Three weeks ago, I was involved in discussions with fellow presidents from more than 200 state colleges and universities trying to find solutions to this country’s decline in college-educated professionals in the science, technology, engineering and mathematics (STEM) fields. This shortage exists at the same time there is a growing need for a highly educated workforce to drive the economic recovery.
In a few days, Bloomsburg University will be doing its part to remedy this trend by ushering more than 650 well-rounded, highly educated graduates into these and other job markets. Many will enter the areas we presidents discussed at the annual meeting of the American Association of State College and Universities (AASCU).
One hundred sixty-five students will receive master’s degrees during graduate commencement Friday, Dec. 17, and 500 bachelor’s degrees will be conferred during two undergraduate commencement ceremonies Saturday, Dec. 18.
Graduation is a wonderful reminder of why we’re here: developing young adults into responsible citizens and preparing them to be leaders in their chosen field. With pride, I will shake hands with the December graduates -- 170 more than last December. It’s a confirmation we’re doing our job as a higher education institution … and doing it well.
This weekend’s ceremonies will also remind me of the many challenges we face as a public university. A key focus of the AASCU annual meeting was identifying methods to make sure we continue to achieve academic excellence while ensuring fiscal sustainability. This is becoming more challenging each year.

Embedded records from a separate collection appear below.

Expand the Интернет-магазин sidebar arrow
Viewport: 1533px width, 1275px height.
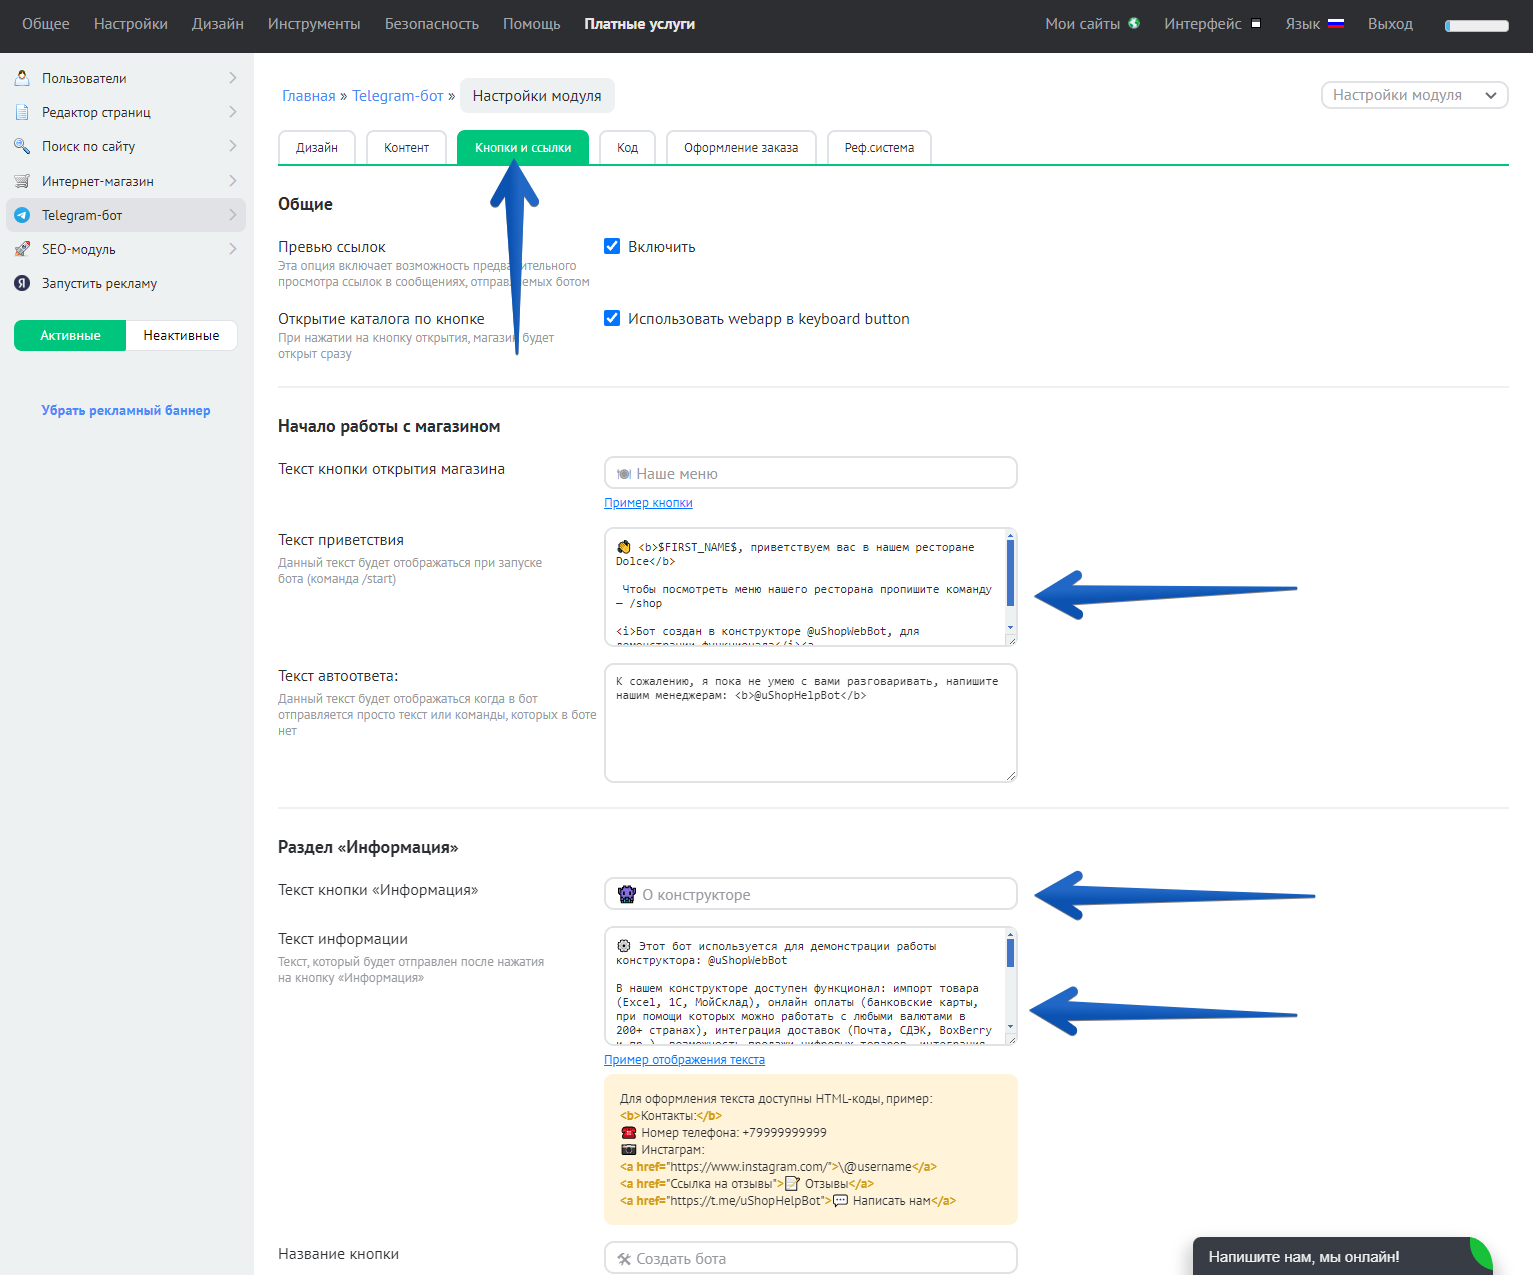pyautogui.click(x=232, y=181)
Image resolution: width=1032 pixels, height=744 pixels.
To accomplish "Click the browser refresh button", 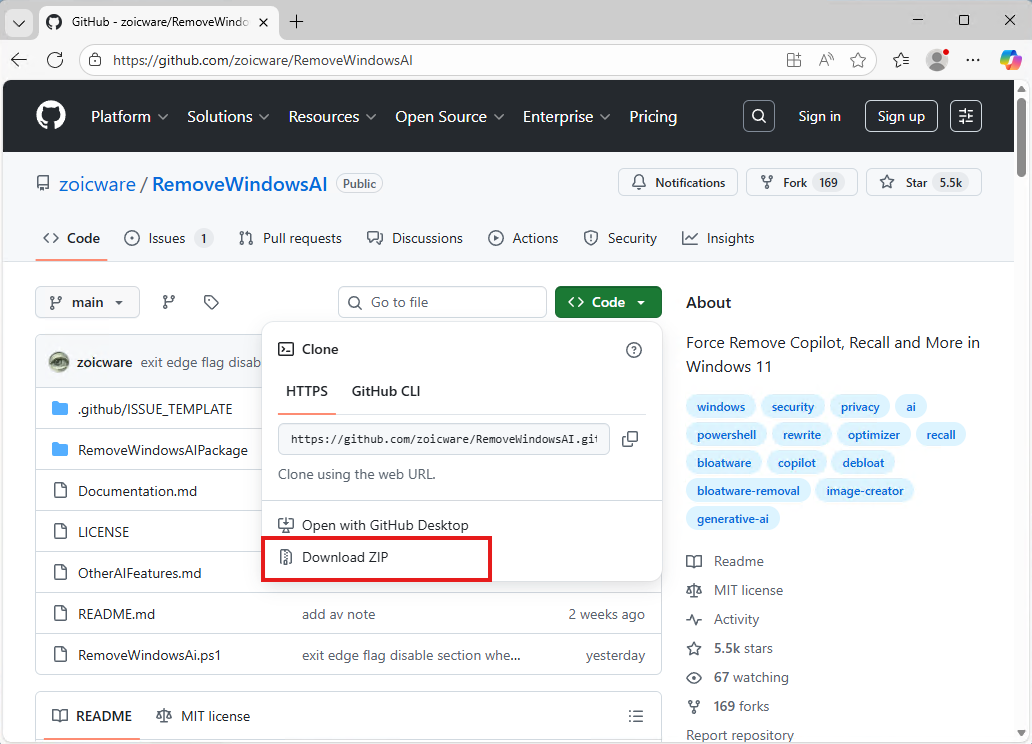I will tap(55, 60).
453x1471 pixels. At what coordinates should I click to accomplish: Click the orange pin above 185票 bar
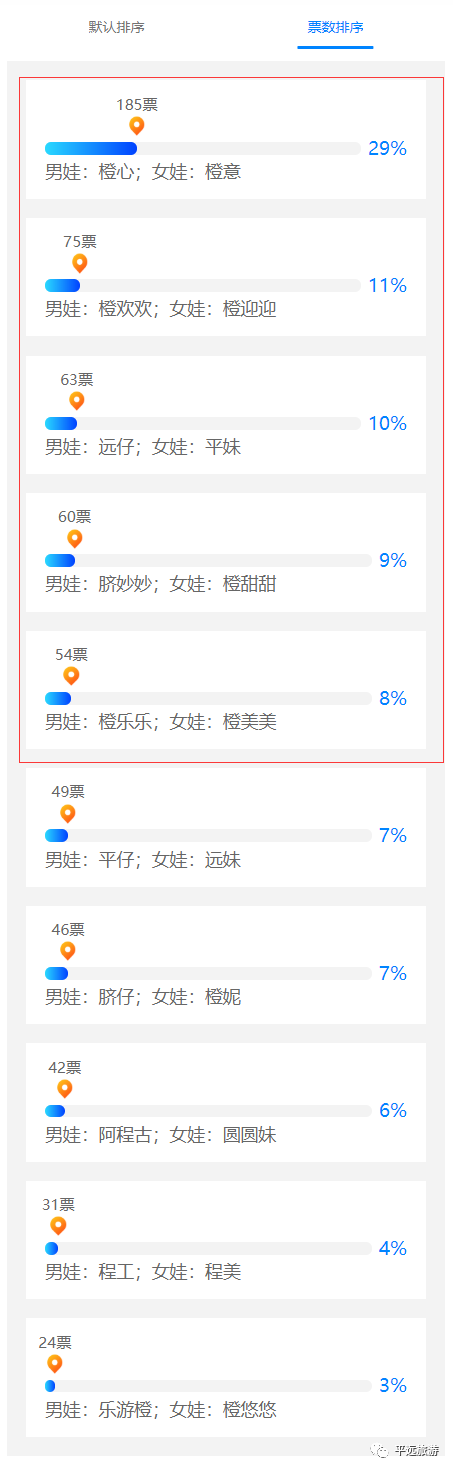137,126
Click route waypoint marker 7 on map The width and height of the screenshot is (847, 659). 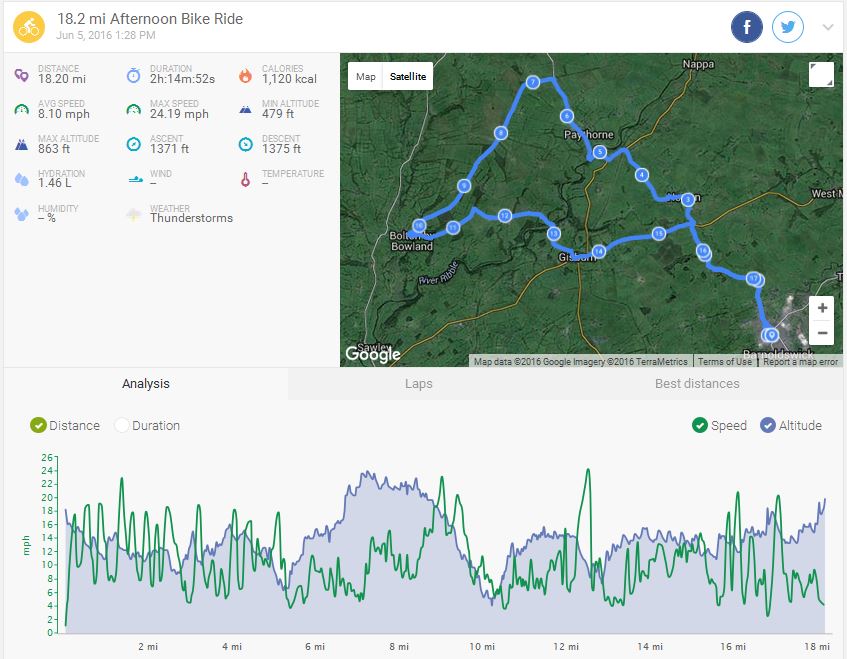533,82
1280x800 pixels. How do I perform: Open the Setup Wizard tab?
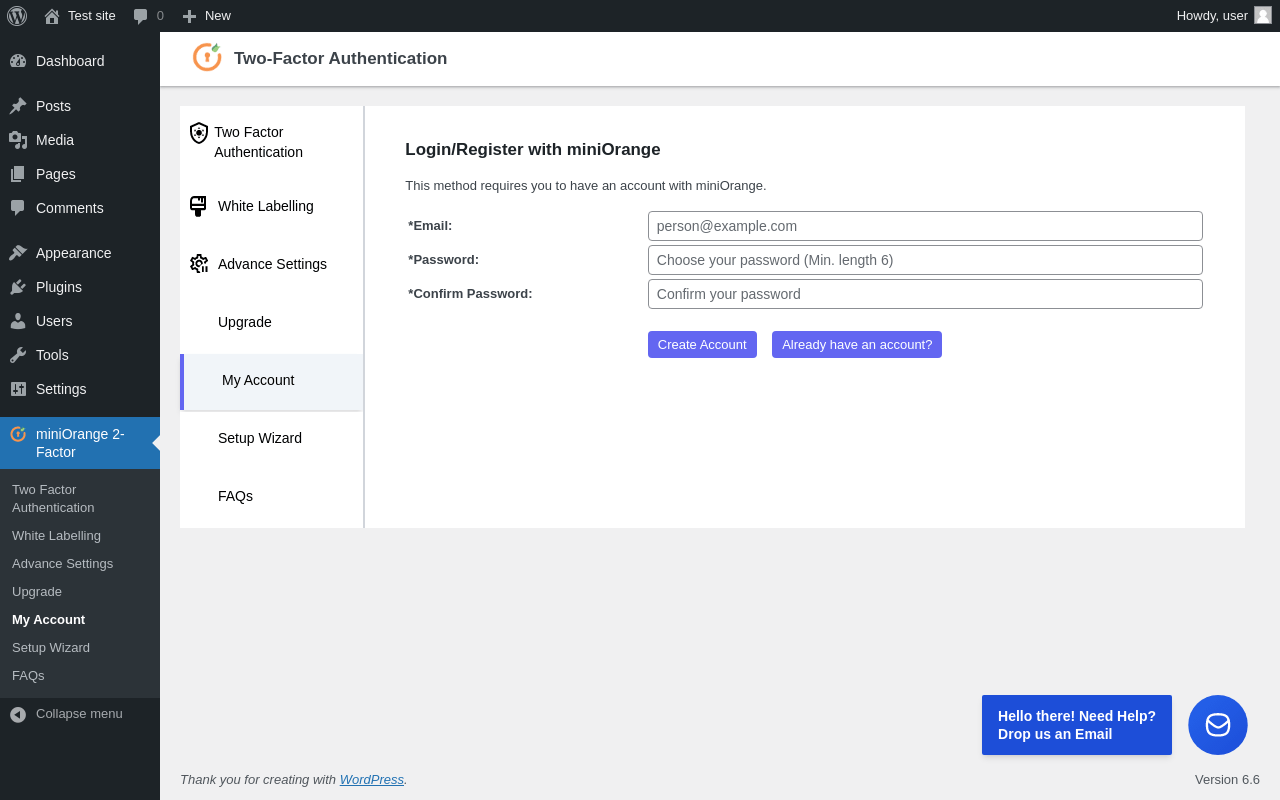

Pennsylvania and virtually every other state government is decreasing funding to public higher education, making it increasingly difficult for many citizens to obtain a college degree at a reasonable cost. John C. Cavanaugh, the chancellor of the Pennsylvania State System of Higher Education, attended the AASCU meeting, as well as presidents of several fellow PASSHE universities. Being together and away from our campuses gave us some time for informal discussions of the financial and public policy issues we face as public universities in Pennsylvania.
It’s always a pleasure to reunite with colleagues from around the country who are serving as public university presidents, as I did at the AASCU meeting. One old friend who was a dean with me at Cal State Los Angeles in the mid-1990s is the president of SUNY Cobleskill. Another, who is president of Northeastern Oklahoma University, was part of the group I participated in that founded the AASCU American Democracy Project. We have all dedicated our careers to the fostering and enhancement of public higher education and continue to work together to educate more Americans at an affordable cost.
I’ll again see the fruits of our mission this weekend as I look across the stage to the many friends and family who will be immensely proud of their newly minted graduate. Some families will be greeting their first-ever college graduate. Those moments are a great beginning to the holidays!